I was also told that in part 2, I can use one answer to cover all different topics. e.g.
a short presentation about my travel to the UK.
if the question is about your favorite gift:
A ticket to the UK
if the question is about your friend:
A trip to the UK with my friend.

Are these two so-named tricks true?


Hi Simon,

The teacher also added the following:

Don't answer very simple question easily and directly.

e.g.

Where are you from?

(he emphasized answers like: I am from Hangzhou, one of the most popular cities for tourism in China is bad. )


Well, I was born and grew up in Hangzhou, but at the moment I am living in Beijing and I am going to continue to live in this city.


However, candidates can answer complicated question in a very easy way.

e.g.

what is friendship to you?

well, I haven't really thought about the question, Everyone has his owning understanding about this question, But I guess....

Hi Simon,

I think today's lesson is GREAT and extremely useful! I hope students can get the idea on how to analyse model essays and improve their writing scores.

Thanks,
Martin

Hi Gary,

Different IELTS teachers may give you different tips on answering speaking questions, but I think the point is to try to speak naturally as you would in your native language.

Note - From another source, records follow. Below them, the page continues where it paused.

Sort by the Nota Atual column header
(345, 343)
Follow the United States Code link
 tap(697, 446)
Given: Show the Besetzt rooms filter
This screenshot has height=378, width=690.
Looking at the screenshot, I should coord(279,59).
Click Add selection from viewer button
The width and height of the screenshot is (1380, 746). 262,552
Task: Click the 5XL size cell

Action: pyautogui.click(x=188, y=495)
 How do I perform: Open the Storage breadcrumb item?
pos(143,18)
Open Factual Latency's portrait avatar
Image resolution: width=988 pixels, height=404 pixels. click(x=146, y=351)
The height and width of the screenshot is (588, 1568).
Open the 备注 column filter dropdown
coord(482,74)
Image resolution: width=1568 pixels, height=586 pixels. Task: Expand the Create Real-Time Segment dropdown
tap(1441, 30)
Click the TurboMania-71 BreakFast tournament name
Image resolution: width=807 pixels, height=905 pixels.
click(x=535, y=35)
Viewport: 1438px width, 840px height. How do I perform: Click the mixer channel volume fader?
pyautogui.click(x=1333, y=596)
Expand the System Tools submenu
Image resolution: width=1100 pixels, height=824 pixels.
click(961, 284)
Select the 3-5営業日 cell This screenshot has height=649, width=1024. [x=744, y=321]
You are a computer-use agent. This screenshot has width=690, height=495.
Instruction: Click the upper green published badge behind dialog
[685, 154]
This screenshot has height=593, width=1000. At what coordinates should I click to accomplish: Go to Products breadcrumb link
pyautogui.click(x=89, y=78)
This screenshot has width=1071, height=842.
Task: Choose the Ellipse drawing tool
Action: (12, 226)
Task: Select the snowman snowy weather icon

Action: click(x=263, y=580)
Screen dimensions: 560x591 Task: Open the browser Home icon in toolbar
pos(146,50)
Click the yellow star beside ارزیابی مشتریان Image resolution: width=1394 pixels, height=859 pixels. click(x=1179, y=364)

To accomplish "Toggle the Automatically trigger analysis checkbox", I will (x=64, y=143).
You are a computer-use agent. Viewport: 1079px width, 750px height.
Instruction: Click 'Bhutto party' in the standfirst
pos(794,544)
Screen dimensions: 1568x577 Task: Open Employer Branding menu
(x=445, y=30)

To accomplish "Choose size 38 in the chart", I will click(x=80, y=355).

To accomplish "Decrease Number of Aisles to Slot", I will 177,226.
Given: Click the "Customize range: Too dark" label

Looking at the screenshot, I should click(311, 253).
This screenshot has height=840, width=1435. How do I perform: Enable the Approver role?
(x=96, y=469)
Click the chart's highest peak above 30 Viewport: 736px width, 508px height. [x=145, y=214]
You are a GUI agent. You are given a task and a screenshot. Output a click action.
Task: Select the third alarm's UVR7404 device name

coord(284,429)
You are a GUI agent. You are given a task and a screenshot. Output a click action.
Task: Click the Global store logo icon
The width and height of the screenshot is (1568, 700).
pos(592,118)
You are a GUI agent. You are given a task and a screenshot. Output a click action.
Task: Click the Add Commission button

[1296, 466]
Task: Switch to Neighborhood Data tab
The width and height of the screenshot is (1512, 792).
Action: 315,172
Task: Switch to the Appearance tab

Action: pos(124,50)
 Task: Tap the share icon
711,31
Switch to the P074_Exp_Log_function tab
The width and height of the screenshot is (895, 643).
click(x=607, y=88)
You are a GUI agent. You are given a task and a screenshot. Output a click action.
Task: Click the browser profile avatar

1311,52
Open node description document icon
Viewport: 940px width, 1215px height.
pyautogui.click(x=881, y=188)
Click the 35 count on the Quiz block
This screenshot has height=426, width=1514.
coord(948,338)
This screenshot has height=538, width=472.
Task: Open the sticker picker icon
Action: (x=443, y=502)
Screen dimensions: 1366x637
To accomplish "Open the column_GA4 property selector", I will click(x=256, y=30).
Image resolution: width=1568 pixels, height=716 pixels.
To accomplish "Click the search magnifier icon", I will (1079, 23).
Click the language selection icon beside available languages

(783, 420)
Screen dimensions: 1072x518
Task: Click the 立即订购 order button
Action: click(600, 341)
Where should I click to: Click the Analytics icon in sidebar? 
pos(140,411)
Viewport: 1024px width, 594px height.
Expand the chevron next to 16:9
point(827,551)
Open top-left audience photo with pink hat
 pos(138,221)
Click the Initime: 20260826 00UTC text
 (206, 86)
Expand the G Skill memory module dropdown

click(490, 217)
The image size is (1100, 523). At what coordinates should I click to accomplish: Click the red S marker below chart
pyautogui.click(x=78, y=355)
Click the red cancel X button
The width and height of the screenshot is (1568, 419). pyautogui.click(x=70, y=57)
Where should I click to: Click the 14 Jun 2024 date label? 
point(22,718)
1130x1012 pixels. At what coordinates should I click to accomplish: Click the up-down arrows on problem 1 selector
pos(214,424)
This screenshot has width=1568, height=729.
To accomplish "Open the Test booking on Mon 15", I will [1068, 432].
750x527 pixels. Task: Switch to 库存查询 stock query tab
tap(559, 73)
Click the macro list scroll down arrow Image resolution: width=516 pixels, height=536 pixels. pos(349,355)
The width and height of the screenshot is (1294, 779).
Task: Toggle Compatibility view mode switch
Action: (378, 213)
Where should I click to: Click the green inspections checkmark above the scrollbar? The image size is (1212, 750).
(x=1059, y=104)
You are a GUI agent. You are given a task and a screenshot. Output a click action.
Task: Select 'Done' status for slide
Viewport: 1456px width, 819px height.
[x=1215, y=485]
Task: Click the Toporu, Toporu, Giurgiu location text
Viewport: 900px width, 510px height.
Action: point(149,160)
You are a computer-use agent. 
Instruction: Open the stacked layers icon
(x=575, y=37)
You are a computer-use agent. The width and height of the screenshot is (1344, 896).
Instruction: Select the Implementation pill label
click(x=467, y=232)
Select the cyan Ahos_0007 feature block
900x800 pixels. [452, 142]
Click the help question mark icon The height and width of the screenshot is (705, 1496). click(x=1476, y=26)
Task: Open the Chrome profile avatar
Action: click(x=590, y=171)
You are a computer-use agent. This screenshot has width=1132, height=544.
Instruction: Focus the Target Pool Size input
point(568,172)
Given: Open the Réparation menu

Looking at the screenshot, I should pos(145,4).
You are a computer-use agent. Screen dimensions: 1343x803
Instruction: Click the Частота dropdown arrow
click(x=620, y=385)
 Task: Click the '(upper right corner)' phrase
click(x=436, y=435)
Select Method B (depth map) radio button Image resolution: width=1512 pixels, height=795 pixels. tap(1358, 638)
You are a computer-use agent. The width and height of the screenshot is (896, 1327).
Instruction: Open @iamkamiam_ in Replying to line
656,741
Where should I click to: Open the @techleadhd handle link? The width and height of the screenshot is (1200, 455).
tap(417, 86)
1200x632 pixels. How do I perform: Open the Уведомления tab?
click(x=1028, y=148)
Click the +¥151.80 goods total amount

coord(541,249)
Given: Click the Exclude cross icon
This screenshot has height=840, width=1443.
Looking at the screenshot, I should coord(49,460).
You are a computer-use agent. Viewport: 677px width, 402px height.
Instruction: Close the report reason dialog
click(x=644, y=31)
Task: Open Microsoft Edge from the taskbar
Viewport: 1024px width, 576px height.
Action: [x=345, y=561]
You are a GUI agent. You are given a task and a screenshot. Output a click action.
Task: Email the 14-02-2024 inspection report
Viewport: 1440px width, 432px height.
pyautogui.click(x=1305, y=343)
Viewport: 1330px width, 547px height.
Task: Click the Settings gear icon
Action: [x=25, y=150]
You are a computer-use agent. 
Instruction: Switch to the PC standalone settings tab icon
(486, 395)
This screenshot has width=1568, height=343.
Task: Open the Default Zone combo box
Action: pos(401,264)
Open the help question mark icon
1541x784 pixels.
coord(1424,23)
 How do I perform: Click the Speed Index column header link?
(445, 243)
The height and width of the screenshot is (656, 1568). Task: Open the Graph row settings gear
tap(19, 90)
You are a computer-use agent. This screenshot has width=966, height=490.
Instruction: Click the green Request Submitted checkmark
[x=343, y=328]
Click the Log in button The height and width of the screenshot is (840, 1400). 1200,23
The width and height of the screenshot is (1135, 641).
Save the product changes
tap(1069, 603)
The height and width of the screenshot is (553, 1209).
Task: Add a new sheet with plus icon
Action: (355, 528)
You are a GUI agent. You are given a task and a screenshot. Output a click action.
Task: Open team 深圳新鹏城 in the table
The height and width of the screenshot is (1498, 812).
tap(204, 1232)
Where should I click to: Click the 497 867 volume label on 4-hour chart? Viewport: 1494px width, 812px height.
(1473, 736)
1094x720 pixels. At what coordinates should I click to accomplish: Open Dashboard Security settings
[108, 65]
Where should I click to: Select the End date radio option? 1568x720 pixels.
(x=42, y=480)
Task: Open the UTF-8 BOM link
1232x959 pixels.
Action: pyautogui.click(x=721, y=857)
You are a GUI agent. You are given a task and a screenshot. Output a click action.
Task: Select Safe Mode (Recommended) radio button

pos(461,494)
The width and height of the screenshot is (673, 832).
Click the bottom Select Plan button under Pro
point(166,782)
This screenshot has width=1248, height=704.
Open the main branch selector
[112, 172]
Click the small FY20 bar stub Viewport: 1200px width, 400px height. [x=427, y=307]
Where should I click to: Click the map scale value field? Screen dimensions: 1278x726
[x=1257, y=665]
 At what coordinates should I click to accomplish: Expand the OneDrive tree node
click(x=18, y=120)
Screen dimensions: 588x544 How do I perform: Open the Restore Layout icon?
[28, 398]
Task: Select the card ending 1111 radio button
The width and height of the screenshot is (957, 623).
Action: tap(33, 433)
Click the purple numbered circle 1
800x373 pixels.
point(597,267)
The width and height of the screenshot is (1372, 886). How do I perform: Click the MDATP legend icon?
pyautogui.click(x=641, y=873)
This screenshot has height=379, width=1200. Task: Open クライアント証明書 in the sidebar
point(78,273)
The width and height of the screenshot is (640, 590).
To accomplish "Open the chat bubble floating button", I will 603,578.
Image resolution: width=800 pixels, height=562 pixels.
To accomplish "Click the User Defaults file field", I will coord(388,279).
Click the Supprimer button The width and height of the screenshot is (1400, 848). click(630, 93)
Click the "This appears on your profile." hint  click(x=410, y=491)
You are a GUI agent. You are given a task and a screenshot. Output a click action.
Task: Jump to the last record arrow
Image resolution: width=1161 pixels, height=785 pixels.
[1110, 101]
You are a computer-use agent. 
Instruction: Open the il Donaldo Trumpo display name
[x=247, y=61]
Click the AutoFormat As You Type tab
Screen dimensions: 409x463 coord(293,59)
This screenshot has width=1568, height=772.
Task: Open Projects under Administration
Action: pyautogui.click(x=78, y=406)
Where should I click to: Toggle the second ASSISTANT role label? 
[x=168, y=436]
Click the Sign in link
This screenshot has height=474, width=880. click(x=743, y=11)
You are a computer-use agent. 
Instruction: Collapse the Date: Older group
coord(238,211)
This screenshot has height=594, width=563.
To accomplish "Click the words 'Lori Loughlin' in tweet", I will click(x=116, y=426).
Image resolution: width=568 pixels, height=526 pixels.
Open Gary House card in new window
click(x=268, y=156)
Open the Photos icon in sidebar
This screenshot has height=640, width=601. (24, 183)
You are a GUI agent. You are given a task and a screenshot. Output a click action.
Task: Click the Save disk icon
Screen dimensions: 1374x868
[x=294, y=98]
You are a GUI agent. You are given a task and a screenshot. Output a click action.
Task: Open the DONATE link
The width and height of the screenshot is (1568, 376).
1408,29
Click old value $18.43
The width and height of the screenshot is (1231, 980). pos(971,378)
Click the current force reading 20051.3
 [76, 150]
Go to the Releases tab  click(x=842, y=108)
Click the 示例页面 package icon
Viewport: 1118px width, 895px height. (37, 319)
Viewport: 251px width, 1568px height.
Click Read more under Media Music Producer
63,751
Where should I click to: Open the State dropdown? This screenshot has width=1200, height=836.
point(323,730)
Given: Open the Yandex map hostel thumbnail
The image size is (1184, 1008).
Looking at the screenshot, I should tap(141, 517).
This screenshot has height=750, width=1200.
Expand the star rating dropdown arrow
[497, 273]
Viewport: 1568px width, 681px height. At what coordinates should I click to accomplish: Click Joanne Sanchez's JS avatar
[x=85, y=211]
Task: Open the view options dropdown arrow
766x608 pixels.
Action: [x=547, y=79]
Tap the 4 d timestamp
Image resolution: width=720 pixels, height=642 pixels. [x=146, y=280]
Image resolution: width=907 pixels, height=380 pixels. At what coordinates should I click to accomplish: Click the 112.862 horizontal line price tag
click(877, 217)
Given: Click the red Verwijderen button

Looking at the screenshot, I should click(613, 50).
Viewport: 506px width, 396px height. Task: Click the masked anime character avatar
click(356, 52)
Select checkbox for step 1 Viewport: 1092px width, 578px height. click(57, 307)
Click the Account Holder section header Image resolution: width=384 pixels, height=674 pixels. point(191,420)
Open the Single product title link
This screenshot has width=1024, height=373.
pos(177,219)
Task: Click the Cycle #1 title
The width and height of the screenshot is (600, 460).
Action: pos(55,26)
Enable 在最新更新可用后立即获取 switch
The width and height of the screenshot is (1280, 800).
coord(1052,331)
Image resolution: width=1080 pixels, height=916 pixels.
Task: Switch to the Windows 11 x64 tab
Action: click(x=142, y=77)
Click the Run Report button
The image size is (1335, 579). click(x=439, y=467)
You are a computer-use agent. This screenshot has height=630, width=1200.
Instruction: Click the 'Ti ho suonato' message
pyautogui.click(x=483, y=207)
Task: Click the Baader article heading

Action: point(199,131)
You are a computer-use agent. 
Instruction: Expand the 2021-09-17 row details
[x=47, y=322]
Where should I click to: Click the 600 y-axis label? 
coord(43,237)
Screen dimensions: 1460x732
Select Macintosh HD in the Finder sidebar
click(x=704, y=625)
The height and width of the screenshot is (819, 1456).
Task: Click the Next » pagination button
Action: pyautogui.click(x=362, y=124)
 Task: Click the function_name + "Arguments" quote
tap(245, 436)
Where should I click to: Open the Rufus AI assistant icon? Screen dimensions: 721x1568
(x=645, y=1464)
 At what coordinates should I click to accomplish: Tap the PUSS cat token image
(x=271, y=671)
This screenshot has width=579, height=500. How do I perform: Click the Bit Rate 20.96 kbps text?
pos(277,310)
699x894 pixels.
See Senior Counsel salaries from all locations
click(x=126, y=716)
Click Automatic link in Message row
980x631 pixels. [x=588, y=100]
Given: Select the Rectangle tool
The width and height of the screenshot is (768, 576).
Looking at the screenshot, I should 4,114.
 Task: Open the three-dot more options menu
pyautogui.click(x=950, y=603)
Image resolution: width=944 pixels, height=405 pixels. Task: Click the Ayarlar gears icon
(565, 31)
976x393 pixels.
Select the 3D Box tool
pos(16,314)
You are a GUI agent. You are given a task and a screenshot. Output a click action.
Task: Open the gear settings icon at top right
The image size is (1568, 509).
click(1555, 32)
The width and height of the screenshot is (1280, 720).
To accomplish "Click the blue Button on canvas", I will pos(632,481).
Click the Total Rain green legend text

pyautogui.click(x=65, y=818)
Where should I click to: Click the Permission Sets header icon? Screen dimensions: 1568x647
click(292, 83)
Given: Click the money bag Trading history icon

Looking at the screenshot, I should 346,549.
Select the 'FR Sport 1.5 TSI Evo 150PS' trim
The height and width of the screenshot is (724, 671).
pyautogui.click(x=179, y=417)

I suggest you go over Simon's previous speaking lessons and I'm sure you will find the answers to your questions/concerns.

Cheers,
Martin

hi simon

if i use that vocabularies such as "remnants of ink and glue" and "distinct stages",might examiner think as memoriseable.?

Hi Mert,

When learning a foreign language, whatever you write or say in that language is based on memorization.

If I'm not mistaken, IELTS examiners tend to look and listen to your overall English, and won't give you lower/higher scores only because of a few mistakes/good topic vocabularies you write/say.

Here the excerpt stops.